HTA systematically evaluates the relative effectiveness, cost-effectiveness and economic, social and organisational impact of health technologies on the lives of patients, healthcare systems and society. The relative effects of a technology or solution are compared to current practices.

HTA reports aim to inform decision-making on, for example, appropriate use, clinical guidelines or national/regional funding.

MedTech Europe welcomes advances in the assessment of medical technology innovations, and the appropriate rewarding of the value these innovations bring. The assessment of the value of medical technologies should take place using tools that are appropriate to the nature of the sector and its innovation model.

In specific cases, HTA can be used to assess a medical technology, for specific purposes and at specific times and implemented to address the specific country needs.
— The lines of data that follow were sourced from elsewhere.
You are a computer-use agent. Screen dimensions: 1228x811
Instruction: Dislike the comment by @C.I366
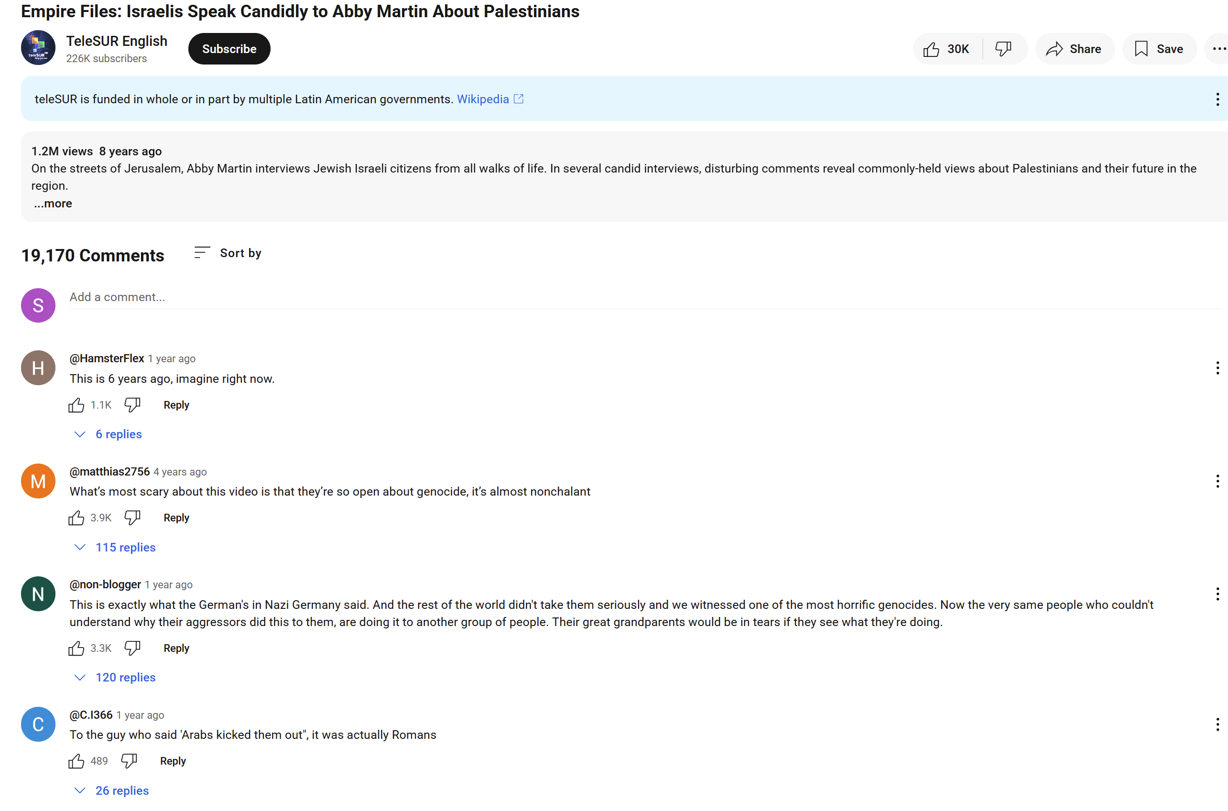point(129,761)
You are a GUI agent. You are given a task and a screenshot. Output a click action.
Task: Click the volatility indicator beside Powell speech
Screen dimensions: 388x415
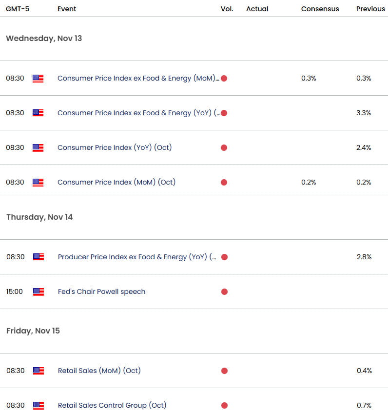coord(224,291)
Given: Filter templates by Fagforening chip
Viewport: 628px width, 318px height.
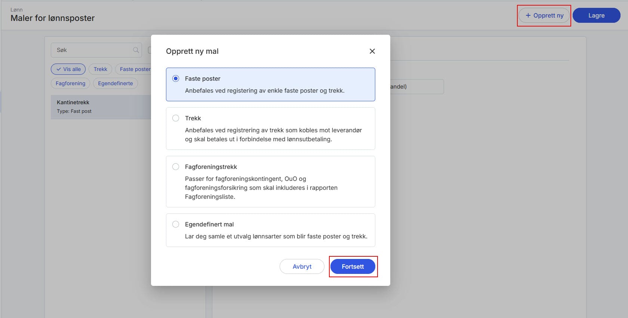Looking at the screenshot, I should point(70,83).
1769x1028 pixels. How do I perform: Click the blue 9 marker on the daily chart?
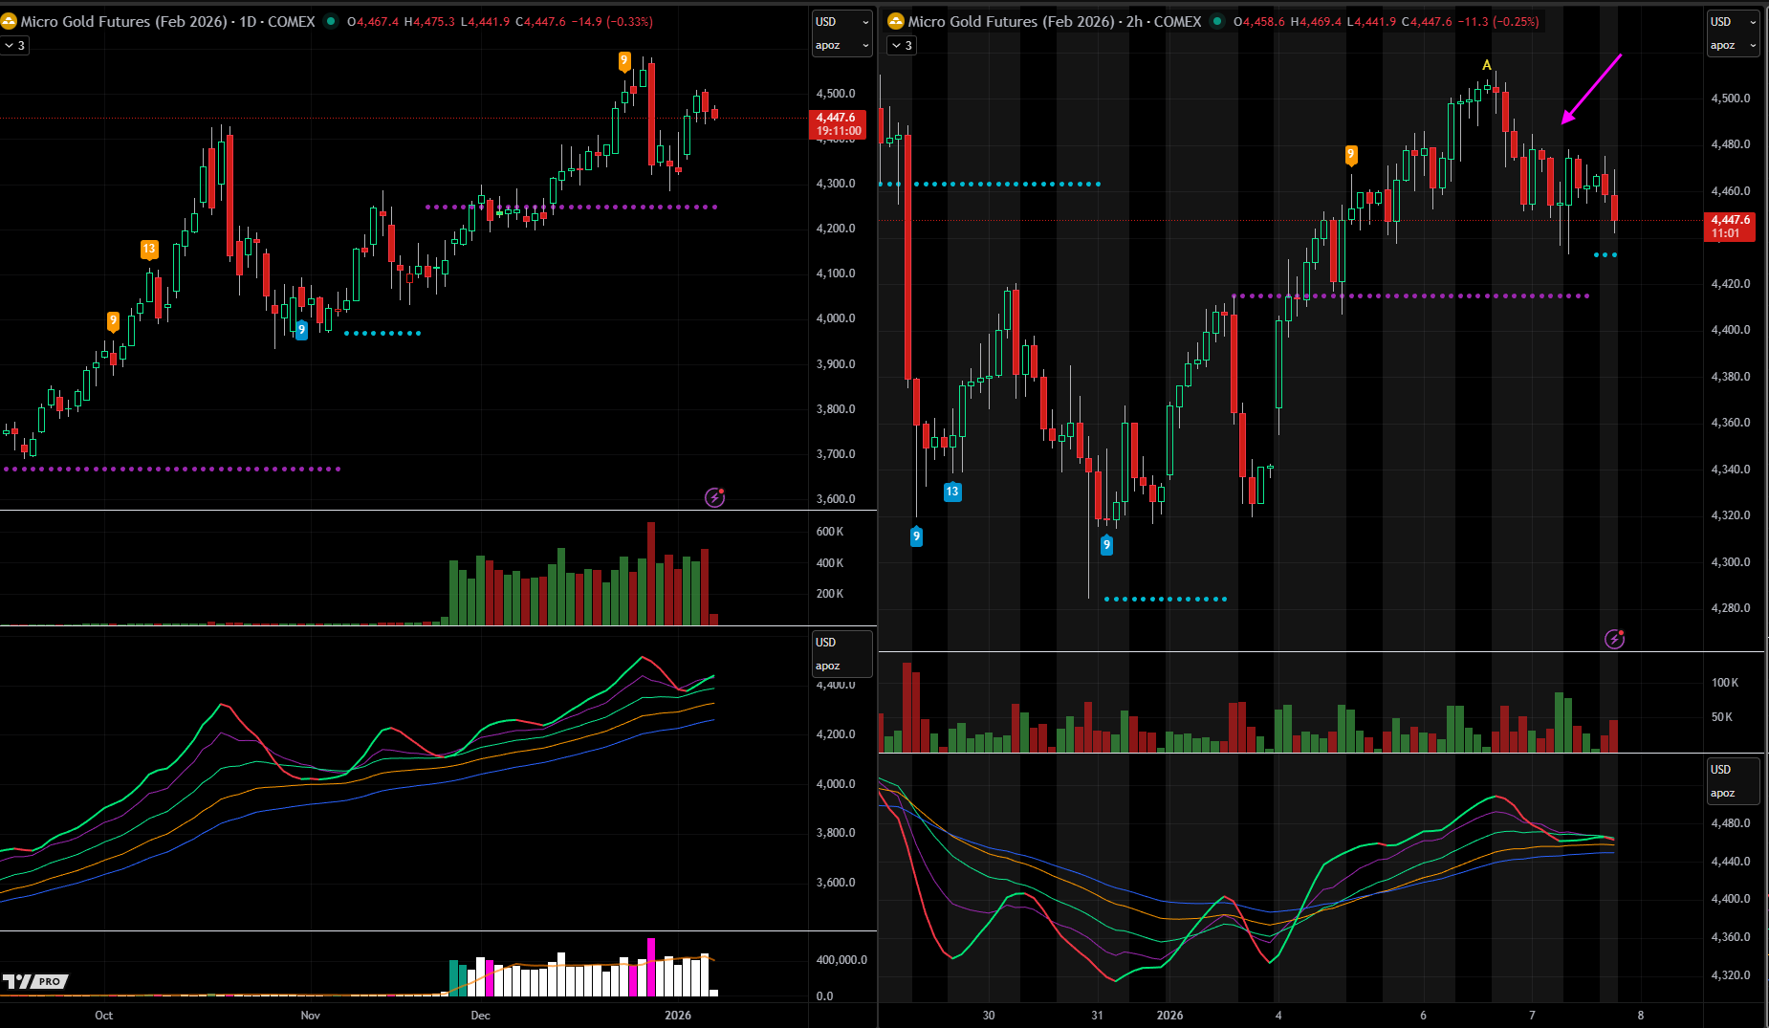pos(302,330)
This reflects the decentralised and localised market access model, well-suited for Member States’ decision-making.

*HTAi reference

MedTech Europe’s view on HTA

Fundamental guiding principles of HTA for medical technology and solutions in Europe today shall be: clear purpose of HTA, transparency of the process, appropriate timing and adaptive evidence profile.

At a European level, since years, cooperation in the field of HTA has been ongoing through European joint actions, and the HTA Network within the cross-border Directive to which MedTech Europe has actively participated. As of end of 2021, the Directive had been replaced by a Regulation introducing newly defined cooperation in the field of HTA (HTAR).
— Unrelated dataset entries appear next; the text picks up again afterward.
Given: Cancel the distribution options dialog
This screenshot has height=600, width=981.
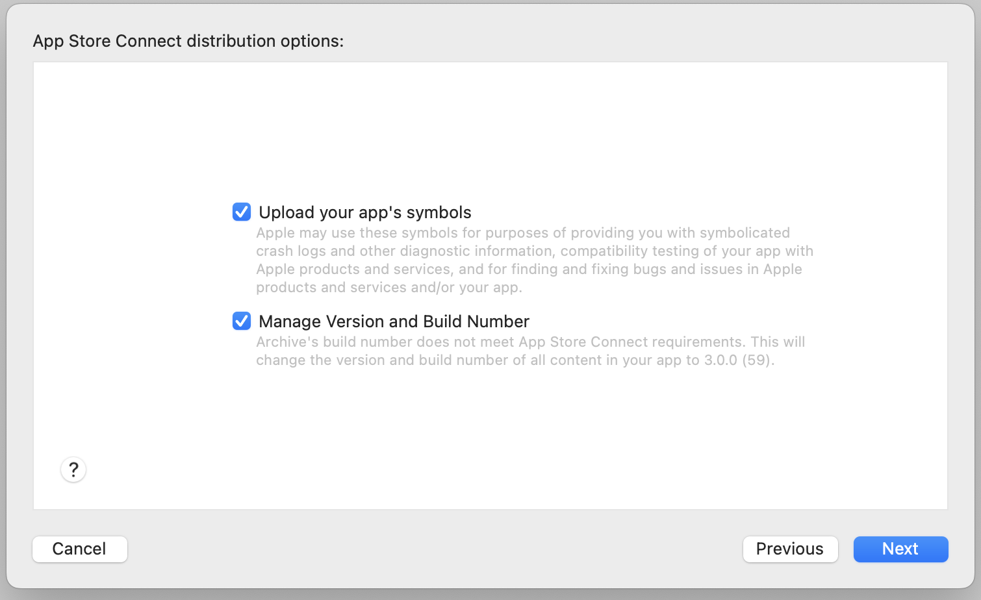Looking at the screenshot, I should tap(80, 549).
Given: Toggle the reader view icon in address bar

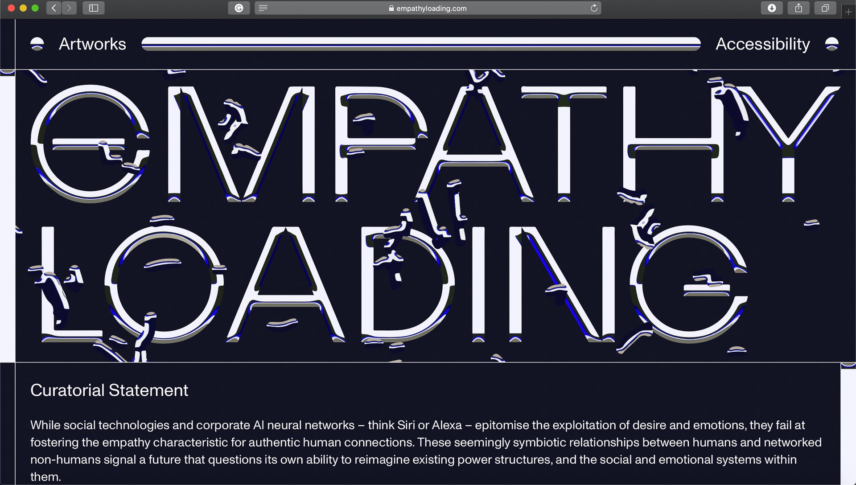Looking at the screenshot, I should click(263, 8).
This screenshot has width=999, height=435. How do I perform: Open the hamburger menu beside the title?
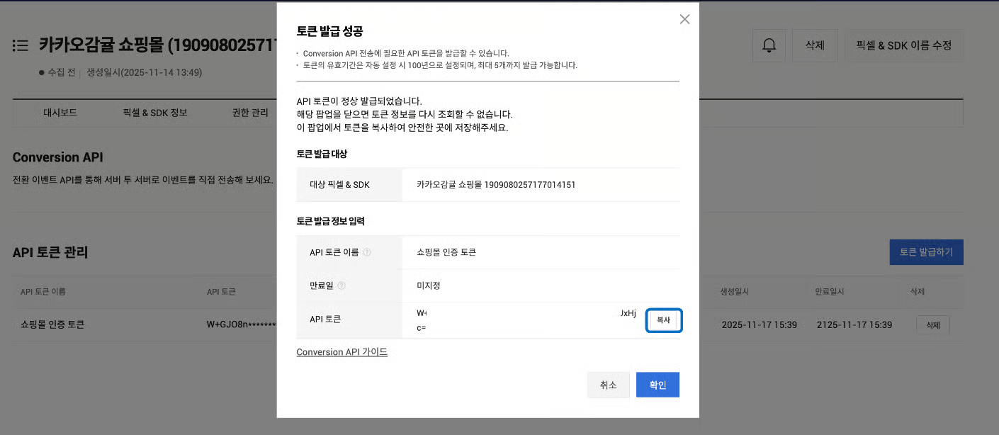tap(20, 46)
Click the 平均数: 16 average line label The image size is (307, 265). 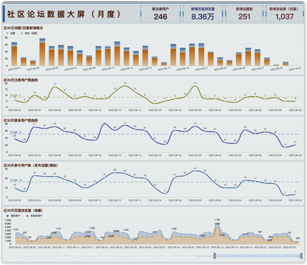pyautogui.click(x=16, y=180)
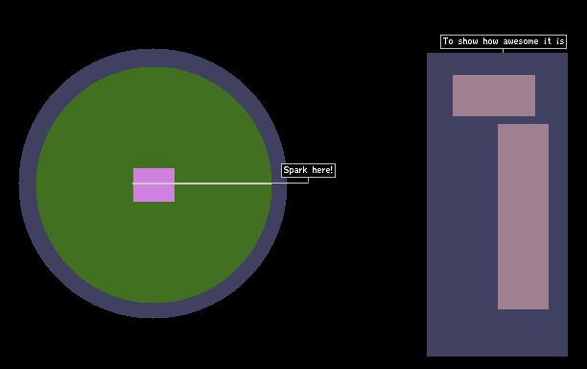This screenshot has height=369, width=587.
Task: Click blue-gray area below the tall pink bar
Action: coord(523,332)
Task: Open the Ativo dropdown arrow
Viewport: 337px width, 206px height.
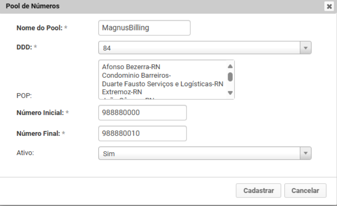Action: (305, 153)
Our team supports the creation of an appropriate policy environment and initiatives that:

• Promote timely access to, and funding of, innovation.
• Enable accelerated and equal accessibility of innovative technologies.
• Enhance the use of innovative technologies in healthcare delivery healthcare, to contribute to more sustainable and resilient national health systems.

The road ahead

MedTech Europe will seek to be an active partner throughout the Regulation’s implementation phase (foreseen until 2025) and beyond. As a member of the Stakeholder Network, maintaining a strong voice will involve: interactions with the European Commission, the Coordination Group’s medical technology configuration and respective subgroups, as well as engaging in a dialogue with the relevant stakeholders.

At this time, particular focus will be given to the new EU Regulation on HTA implementation and development of processes and fit for purpose methodologies/guidances. We consider as key factors of success:

• Transparency and clarity in the processes from the TIPS (Technology Identification, prioritisation, selection), the JSC and throughout the assessment process up to the uptake of the report.
• Acknowledgement of shortcomings in the JCA pilots; and the adoption of flexible and innovative methods as an adaptive approach to set high-quality standards to assess, at an appropriate time the value of medical technology innovation along the lifecycle. Hereby, reinforcing the need for a uniquely tailored approach. (see discussion paper)
• A fully inclusive process that involves the experts/expertise(incl. patients, healthcare professionals, HTD, …) from scoping to report finalisation.
• Securing high-quality assessment expertise in the field of medical technology.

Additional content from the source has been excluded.